Copy the records exactly, starting at the line that contains "Twist Open UX (490, 574)" and ending at the line that contains "Webmail (213, 412)", both included.

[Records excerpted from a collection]
★ ★ ★ ★ ★ ★ ★
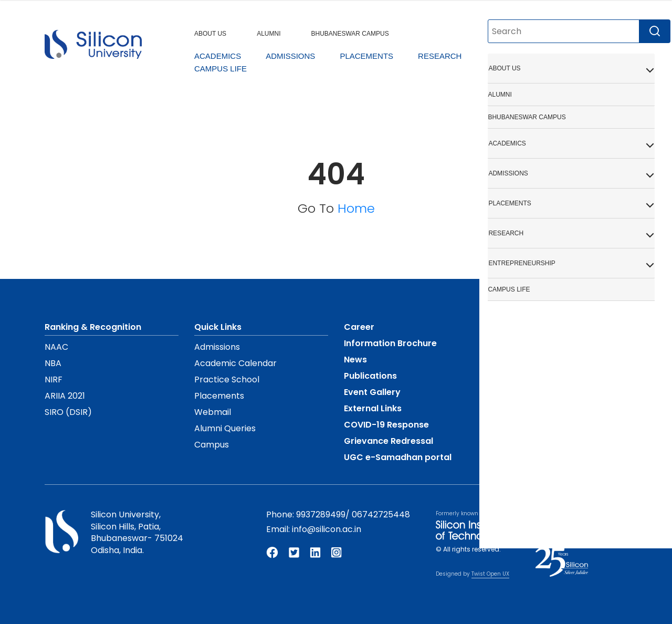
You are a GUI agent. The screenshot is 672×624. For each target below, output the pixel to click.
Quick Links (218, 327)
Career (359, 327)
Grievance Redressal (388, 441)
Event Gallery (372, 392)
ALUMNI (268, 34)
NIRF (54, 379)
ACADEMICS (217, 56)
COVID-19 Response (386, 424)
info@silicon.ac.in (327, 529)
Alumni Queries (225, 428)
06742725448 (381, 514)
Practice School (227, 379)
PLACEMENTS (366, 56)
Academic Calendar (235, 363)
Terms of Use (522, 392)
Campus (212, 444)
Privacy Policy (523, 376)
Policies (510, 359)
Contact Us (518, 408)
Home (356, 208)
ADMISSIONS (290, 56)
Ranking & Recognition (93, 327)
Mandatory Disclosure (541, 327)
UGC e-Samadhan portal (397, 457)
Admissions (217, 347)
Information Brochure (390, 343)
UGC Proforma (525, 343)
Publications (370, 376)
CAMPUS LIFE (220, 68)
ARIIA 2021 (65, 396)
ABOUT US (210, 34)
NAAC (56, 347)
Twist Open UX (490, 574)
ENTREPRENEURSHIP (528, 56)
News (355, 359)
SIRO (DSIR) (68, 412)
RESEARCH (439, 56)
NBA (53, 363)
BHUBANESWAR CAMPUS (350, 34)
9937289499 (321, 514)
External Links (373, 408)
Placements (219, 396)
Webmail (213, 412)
★ ★ ★ ★ ★ ★ ★
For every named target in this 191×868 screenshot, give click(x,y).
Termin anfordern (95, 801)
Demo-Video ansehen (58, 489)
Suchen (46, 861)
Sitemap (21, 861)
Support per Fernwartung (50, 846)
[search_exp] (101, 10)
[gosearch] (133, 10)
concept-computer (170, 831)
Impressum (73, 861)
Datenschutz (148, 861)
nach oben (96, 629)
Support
★ ★ ★ ★ ★ ★ ★
» **Task response**
Twist Open UX (490, 574)
ENTREPRENEURSHIP (528, 56)
News (355, 359)
SIRO (DSIR) (68, 412)
RESEARCH (439, 56)
NBA (53, 363)
BHUBANESWAR CAMPUS (350, 34)
9937289499 (321, 514)
External Links (373, 408)
Placements (219, 396)
Webmail (213, 412)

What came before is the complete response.